ASSIGNED TASK - Your task is to give the data again, exactly, with every line intact.

EXERCISE DATA -
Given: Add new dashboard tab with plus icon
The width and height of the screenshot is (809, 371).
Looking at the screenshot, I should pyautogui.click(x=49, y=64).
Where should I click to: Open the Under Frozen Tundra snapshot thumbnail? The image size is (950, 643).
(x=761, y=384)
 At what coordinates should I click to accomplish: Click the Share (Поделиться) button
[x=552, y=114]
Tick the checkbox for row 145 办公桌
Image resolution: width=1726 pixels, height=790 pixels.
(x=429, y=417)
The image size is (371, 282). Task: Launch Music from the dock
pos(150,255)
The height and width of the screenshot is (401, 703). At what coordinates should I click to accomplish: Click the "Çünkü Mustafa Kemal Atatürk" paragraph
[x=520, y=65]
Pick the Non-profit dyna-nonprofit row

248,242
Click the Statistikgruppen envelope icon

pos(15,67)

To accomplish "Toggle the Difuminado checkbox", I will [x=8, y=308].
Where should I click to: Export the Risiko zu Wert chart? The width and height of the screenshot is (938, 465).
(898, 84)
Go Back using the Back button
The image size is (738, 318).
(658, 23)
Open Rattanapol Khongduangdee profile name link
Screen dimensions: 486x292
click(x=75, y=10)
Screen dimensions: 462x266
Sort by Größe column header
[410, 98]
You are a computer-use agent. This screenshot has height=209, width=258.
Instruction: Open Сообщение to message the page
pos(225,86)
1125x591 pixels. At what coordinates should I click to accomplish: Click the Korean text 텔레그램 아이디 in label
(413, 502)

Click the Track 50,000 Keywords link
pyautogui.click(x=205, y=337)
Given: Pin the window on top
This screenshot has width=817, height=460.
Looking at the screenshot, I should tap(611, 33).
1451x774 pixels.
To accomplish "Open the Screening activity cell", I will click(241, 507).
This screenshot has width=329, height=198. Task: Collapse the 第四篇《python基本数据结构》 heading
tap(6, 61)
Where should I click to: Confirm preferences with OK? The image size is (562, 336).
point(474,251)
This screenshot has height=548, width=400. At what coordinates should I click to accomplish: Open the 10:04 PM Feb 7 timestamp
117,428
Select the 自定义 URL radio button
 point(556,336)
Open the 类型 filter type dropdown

RESPONSE TO THE EXERCISE -
Given: Add new dashboard tab with plus icon
The width and height of the screenshot is (809, 371).
Looking at the screenshot, I should pyautogui.click(x=49, y=64).
Where should I click to: Open the Under Frozen Tundra snapshot thumbnail? The image size is (950, 643).
(x=761, y=384)
 At what coordinates should I click to accomplish: Click the Share (Поделиться) button
[x=552, y=114]
Tick the checkbox for row 145 办公桌
Image resolution: width=1726 pixels, height=790 pixels.
(x=429, y=417)
The image size is (371, 282). Task: Launch Music from the dock
pos(150,255)
The height and width of the screenshot is (401, 703). At what coordinates should I click to accomplish: Click the "Çünkü Mustafa Kemal Atatürk" paragraph
[x=520, y=65]
Pick the Non-profit dyna-nonprofit row

248,242
Click the Statistikgruppen envelope icon

pos(15,67)

To accomplish "Toggle the Difuminado checkbox", I will [x=8, y=308].
Where should I click to: Export the Risiko zu Wert chart? The width and height of the screenshot is (938, 465).
(898, 84)
Go Back using the Back button
The image size is (738, 318).
(658, 23)
Open Rattanapol Khongduangdee profile name link
Screen dimensions: 486x292
click(x=75, y=10)
Screen dimensions: 462x266
Sort by Größe column header
[410, 98]
You are a computer-use agent. This screenshot has height=209, width=258.
Instruction: Open Сообщение to message the page
pos(225,86)
1125x591 pixels. At what coordinates should I click to accomplish: Click the Korean text 텔레그램 아이디 in label
(413, 502)

Click the Track 50,000 Keywords link
pyautogui.click(x=205, y=337)
Given: Pin the window on top
This screenshot has width=817, height=460.
Looking at the screenshot, I should tap(611, 33).
1451x774 pixels.
To accomplish "Open the Screening activity cell", I will click(241, 507).
This screenshot has width=329, height=198. Task: Collapse the 第四篇《python基本数据结构》 heading
tap(6, 61)
Where should I click to: Confirm preferences with OK? The image size is (562, 336).
point(474,251)
This screenshot has height=548, width=400. At what coordinates should I click to accomplish: Open the 10:04 PM Feb 7 timestamp
117,428
Select the 自定义 URL radio button
 point(556,336)
Open the 类型 filter type dropdown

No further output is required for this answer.